With Gemini, Google is the first company to offer a more powerful LLM than OpenAI's GPT-4, if current benchmarks are to be believed.
However, the fact that the Ultra version of Gemini beats GPT-4 in 30 out of 32 benchmarks is not the big news about Google's LLM release. The big news is that Gemini barely beats GPT-4.
Even the more compact Gemini Pro variant is only on par with OpenAI's year-old GPT-3.5 model. This begs the question: Couldn't Google do better - or have LLMs already reached their limits? Bill Gates, who's still talking to Microsoft and OpenAI, thinks the latter.
Google CEO Pichai still believes in LLM scaling and sees "a lot of headroom"
In an interview with MIT, Google CEO Sundar Pichai says, "The scaling laws are still going to work." Pichai expects AI models to become more powerful and efficient as they grow in size and complexity. Google still sees "a lot of headroom" for scaling language models, according to Pichai.
To make this progress measurable, new benchmarks are needed. Pichai points to the widely measured MMLU (massive multi-task language understanding) benchmark, in which Gemini breaks the 90 percent barrier for the first time, outperforming humans (89.8 percent). Just two years ago, the MMLU standard was 30 to 40 percent, Pichai says.
However, if you look at the MMLU numbers in Gemini's technical report, which Google does not put on the big stage, you can see that Google performs better than GPT-4 only for one of the two prompting methods, the more complex one (CoT@32). For the prompting method reported by OpenAI (5-shot, five examples), Gemini Ultra performs worse than GPT-4.
This shows how close GPT-4 and Gemini are in many areas. Even older language models like PaLM 2 are not completely left behind in the MMLU benchmark.
According to Pichai, many current benchmarks have already reached their limits. This also affects the perception of progress. "So it may not seem like much, but it’s making progress," Pichai said.
There is more room for improvement in other areas, such as multimodal processing and task handling. This includes, for example, the ability to respond to an image with appropriate text. This is where Gemini makes bigger leaps, but it's still not groundbreaking.
"As we make the models bigger, there’s going to be more progress. When I take it in the totality of it, I genuinely feel like we are at the very beginning," Pichai says.
Waiting for GPT-5
If Pichai's prediction is correct, it also means that despite years of investment in AI R&D and massive research and computing capabilities, it took Google several months to adapt its internal processes and structures to LLM scaling in a way that could at least narrowly beat GPT-4. About nine months have passed since the release of GPT-4. The merger of Google's AI division with Deepmind may have added time.
With GPT-3, OpenAI had already brought a large, ready-to-use language model to market in 2020, and had been building corresponding structures in the years before.
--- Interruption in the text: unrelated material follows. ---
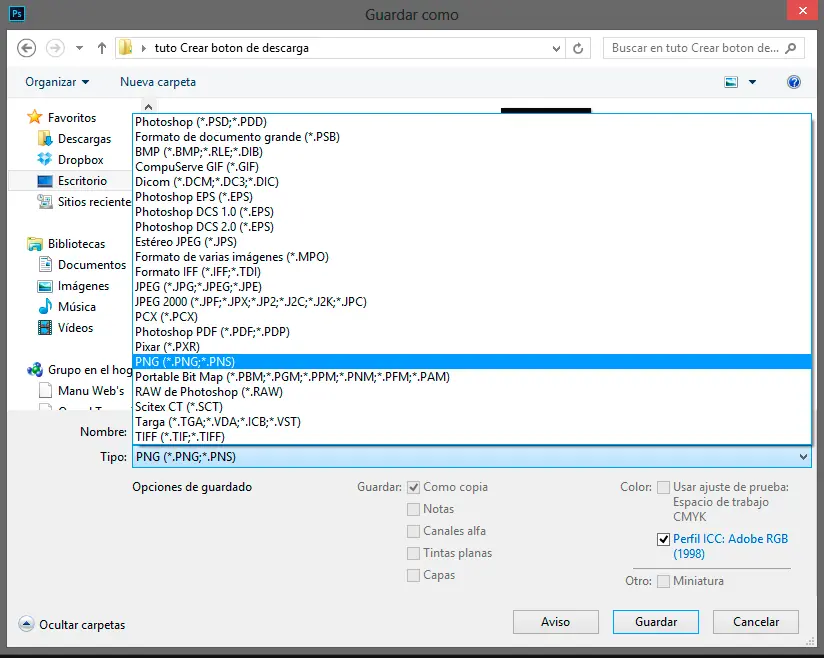The height and width of the screenshot is (658, 824).
Task: Toggle the Perfil ICC Adobe RGB checkbox
Action: click(663, 539)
But Google had also launched large LLMs with PaLM and its predecessors. So scaling language models was nothing new to them.
Larger leaps may require advances in the underlying LLM architecture first, which requires more research time. The last big leap, the Transformer architecture, which enabled the scaling principles later used by OpenAI, came from Google.
So the race continues, and the most interesting question right now is: How fast and how strong can OpenAI counter Gemini with GPT-5?
So far, OpenAI has officially stated that the next large language model is far from being ready for market, but CEO Sam Altman also said in early November that today's AI will look "quaint" by next year. The latest leak is that GPT-5 could be ready in early 2024. Maybe GPT-4.5 is enough.